* DATASET RECORDS *
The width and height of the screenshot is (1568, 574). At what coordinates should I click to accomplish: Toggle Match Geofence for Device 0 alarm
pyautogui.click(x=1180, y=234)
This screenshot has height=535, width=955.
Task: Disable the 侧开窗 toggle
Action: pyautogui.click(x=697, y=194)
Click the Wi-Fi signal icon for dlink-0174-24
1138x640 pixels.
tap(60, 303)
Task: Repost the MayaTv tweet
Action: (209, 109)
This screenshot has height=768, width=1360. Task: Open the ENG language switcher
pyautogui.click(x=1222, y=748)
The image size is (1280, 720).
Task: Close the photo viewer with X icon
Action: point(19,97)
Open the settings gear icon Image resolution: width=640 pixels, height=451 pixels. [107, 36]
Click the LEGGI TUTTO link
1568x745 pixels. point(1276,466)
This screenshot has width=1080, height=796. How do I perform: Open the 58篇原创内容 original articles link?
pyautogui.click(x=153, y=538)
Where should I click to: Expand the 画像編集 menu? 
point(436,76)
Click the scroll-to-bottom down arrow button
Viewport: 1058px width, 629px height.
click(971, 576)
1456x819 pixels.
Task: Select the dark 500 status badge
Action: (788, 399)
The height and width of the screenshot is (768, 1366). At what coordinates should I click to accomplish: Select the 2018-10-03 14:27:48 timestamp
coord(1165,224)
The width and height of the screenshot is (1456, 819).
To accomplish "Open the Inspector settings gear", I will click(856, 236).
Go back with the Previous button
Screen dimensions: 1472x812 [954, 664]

* EXERCISE GOAL *
All lines above containing the string "settings" are to be collected.

* TASK SOLUTION *
Open the settings gear icon Image resolution: width=640 pixels, height=451 pixels. [107, 36]
To accomplish "Open the Inspector settings gear", I will click(856, 236).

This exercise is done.